--- INPUT RECORDS ---

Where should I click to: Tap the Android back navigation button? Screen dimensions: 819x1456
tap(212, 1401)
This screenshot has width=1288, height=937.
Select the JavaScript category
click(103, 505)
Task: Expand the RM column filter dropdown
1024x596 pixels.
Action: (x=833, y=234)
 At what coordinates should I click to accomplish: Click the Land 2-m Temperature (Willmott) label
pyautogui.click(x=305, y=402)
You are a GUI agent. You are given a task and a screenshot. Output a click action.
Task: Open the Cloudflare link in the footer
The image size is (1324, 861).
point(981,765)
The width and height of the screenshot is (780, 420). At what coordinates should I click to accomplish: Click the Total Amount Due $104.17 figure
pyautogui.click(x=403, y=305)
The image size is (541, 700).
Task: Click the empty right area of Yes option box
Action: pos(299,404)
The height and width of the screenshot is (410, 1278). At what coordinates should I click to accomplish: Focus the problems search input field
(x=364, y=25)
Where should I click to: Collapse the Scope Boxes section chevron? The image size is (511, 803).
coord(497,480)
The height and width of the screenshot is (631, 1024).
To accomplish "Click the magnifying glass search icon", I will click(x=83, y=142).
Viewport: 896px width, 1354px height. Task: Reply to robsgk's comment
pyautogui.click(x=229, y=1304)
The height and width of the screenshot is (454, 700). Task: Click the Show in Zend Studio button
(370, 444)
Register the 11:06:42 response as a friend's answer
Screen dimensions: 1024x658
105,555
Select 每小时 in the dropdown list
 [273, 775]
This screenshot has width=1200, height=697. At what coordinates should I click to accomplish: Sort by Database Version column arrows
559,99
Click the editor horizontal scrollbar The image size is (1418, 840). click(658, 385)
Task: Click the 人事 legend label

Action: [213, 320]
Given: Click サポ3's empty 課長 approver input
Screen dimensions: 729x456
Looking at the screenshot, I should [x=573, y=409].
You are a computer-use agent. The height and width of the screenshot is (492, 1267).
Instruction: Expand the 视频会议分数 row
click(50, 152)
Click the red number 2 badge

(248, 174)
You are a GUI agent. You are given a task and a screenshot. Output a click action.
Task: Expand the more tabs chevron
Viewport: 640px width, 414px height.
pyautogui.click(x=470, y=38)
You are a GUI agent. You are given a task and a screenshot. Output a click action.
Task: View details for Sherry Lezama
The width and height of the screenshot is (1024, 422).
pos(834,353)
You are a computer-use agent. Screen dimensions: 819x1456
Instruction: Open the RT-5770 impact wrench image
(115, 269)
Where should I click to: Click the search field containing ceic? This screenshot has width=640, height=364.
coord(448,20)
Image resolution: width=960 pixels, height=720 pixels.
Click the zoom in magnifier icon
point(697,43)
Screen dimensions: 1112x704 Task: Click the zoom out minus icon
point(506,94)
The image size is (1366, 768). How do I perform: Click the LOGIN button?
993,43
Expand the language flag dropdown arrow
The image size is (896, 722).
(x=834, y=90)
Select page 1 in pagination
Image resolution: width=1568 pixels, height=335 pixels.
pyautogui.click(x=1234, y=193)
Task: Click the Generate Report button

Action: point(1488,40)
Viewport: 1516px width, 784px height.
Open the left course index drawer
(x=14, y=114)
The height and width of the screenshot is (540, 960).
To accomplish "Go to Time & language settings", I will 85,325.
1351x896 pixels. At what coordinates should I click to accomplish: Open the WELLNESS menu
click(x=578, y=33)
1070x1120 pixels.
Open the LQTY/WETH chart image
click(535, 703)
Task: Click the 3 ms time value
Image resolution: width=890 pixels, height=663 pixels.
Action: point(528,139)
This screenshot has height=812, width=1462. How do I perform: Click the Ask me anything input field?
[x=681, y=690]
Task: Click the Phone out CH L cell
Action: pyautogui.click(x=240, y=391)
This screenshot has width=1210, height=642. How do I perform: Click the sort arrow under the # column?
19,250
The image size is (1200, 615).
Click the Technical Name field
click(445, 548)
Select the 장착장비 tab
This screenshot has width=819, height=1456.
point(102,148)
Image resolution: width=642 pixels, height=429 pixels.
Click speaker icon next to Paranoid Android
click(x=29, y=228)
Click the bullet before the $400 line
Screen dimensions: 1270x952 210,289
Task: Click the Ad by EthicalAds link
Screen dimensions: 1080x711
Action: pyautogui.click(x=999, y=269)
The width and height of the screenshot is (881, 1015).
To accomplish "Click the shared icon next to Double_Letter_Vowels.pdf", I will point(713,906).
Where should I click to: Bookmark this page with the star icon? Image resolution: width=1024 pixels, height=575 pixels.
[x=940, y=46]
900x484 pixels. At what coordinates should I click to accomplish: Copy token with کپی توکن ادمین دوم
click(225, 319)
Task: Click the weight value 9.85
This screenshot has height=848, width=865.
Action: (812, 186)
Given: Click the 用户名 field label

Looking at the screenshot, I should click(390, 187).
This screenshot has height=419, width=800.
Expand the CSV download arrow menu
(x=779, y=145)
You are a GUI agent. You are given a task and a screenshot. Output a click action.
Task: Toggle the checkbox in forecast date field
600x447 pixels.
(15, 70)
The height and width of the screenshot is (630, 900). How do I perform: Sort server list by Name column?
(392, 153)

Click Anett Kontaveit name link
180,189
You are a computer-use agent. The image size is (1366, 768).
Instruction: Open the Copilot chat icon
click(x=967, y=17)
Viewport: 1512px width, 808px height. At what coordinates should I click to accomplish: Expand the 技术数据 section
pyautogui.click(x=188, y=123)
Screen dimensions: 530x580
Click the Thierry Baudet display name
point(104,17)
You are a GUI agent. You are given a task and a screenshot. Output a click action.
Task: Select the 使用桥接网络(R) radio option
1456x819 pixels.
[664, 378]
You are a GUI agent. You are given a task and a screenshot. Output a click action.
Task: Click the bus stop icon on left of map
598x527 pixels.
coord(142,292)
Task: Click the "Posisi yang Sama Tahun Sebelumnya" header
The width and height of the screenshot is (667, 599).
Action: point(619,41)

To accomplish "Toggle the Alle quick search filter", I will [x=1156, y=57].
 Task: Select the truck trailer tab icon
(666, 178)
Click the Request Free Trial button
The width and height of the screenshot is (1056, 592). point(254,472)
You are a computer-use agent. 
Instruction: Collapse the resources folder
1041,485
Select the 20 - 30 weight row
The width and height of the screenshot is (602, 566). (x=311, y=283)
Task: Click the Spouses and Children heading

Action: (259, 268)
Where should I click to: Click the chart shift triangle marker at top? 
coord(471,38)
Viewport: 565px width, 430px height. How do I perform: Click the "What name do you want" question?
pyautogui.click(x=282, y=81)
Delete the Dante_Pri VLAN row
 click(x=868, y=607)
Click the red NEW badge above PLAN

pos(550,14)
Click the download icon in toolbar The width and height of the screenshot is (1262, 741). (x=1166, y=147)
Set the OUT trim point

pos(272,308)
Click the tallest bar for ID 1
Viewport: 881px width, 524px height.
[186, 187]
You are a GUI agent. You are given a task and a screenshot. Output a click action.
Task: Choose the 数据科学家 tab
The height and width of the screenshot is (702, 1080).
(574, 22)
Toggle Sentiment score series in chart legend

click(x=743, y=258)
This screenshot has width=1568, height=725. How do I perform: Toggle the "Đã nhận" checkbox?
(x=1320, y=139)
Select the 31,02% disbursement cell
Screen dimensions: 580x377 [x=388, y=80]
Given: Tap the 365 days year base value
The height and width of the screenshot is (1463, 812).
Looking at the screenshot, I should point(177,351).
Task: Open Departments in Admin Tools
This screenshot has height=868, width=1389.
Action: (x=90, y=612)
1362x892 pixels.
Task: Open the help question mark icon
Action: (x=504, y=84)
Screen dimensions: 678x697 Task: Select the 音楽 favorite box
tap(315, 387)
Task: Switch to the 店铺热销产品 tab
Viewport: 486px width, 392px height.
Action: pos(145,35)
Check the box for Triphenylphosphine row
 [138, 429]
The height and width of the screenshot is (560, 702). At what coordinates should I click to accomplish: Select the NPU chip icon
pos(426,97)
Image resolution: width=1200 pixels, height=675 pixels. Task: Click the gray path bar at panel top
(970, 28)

---

▶ [WHAT YOU SHOULD DO] Exactly the lines from the one containing "Select the 31,02% disbursement cell" through the final line of the records above are needed, copied word for word.

▶ [RESULT]
Select the 31,02% disbursement cell
Screen dimensions: 580x377 [x=388, y=80]
Given: Tap the 365 days year base value
The height and width of the screenshot is (1463, 812).
Looking at the screenshot, I should point(177,351).
Task: Open Departments in Admin Tools
This screenshot has height=868, width=1389.
Action: (x=90, y=612)
1362x892 pixels.
Task: Open the help question mark icon
Action: (x=504, y=84)
Screen dimensions: 678x697 Task: Select the 音楽 favorite box
tap(315, 387)
Task: Switch to the 店铺热销产品 tab
Viewport: 486px width, 392px height.
Action: pos(145,35)
Check the box for Triphenylphosphine row
 [138, 429]
The height and width of the screenshot is (560, 702). At what coordinates should I click to accomplish: Select the NPU chip icon
pos(426,97)
Image resolution: width=1200 pixels, height=675 pixels. Task: Click the gray path bar at panel top
(970, 28)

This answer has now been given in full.